まずは粒あんで芯を作り、それにこしだしたきんとん餡を箸を使って植え付けていきます。
きんとんは金木犀の葉の色をイメージしています。
このきんとんは、全体的にふわっと盛り付けることで、木々の茂みや、秋の冷たい空気感を表現しました。
そして、一番の主役が、この「小さな花々」です。
練切をオレンジ色(濃い目の黄色)に染めて、それを裏ごしふるいでこしだし、緑のきんとんの上に植え付けていきます。
このオレンジ色の細かい練切が、金木犀の愛らしい花が密集して咲いている様子を表現しています。
緑の中にオレンジが映える、このコントラストが、和菓子に華やかさと季節感を与えてくれます。
つぶあんの「素朴な甘さ」が香りを引き立てる
菓名札にある通り、この『金木犀』の中身はつぶあんを使っています。
金木犀の香りが、どこか素朴で落ち着いた甘さを連想させるように、この和菓子では、つぶあんの持つ小豆の風味豊かな、優しい甘さを選びました。

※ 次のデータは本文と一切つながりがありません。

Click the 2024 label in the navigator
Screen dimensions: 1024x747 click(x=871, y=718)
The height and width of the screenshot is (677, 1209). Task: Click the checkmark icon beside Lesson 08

きんとんあんの繊細な舌触り、そしてつぶあんのじんわりとした甘さが合わさって、秋の満ち足りた幸福感を表現しています。

香りとともに味わう「ひととき」
金木犀の香りは、一瞬にして私たちを、懐かしい記憶や場所へ連れて行ってくれます。
この『金木犀』をいただくときは、ぜひ、お部屋を少しだけ涼しい空気にして。温かいほうじ茶や、玄米茶など、香ばしいお茶と合わせてみてください。お茶の香りと、お菓子の優しい甘さが、この季節の最高のハーモニーを奏でてくれます。
皆さんも、この『金木犀』で、秋の訪れの喜びと、心豊かな「ひととき」を過ごしてくださいね。